Abstract

Rett syndrome (RTT) is a neurodevelopmental disorder occurring almost exclusively in females. Regression is a defining feature of RTT. During the regression stage, RTT girls display many autistic features, such as loss of communication and social skills, poor eye contact, and lack of interest, and initially may be given the diagnosis of autism. The discovery of the genetic cause of RTT, mutations in the MECP2 gene, a transcriptional repressor, has promoted the early diagnosis of RTT and development of mouse models. The phenotype of one mouse model includes features such as regression and abnormal behavioral and social interactions. The timing of the period of regression in RTT--during ages 1 to 2 years--parallels the period of intense synaptic development. The effects of the MECP2 mutation also increases concomitantly with peak synaptogenesis.
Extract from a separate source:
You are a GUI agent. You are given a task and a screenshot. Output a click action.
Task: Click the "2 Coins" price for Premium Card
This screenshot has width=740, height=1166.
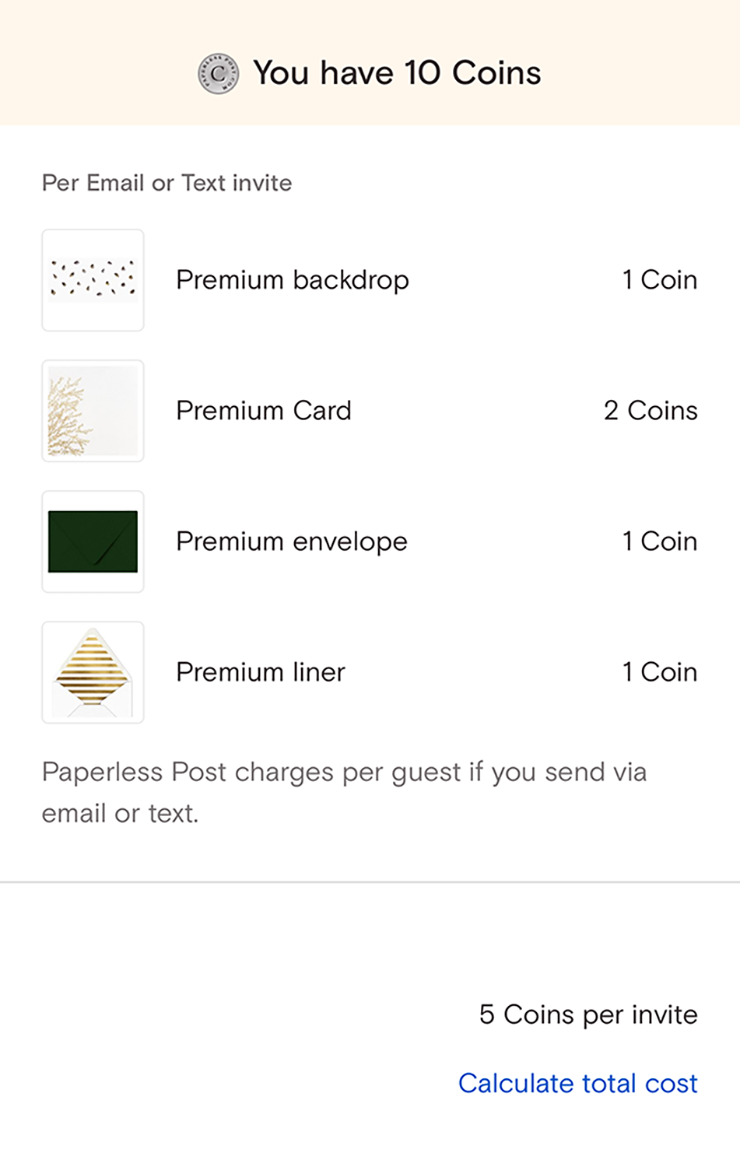(x=650, y=411)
Neuropathological findings in Rett include the selective reduction of dendritric spines in the pyramidal cells of RTT brains; this feature has also been reported in autism. Studies have observed that MECP influences the expression of brain-derived neurotrophic factor and thus may influence synaptic plasticity. Abnormalities in synapse maintenance and modulation may contribute to regression in RTT and autism. Studies of the clinical aspects of the regression period and of the mouse model may be useful in understanding the pathophysiology of RTT and other neurodevelopmental disorders such as autism. A recent study observed abnormal expression of MeCP2 in RTT and other neurodevelopmental disorders such as autism. Although the genetic background and certain clinical features differ in RTT and autism, a similar mechanism involving MeCP2 regulation and expression may contribute to regression.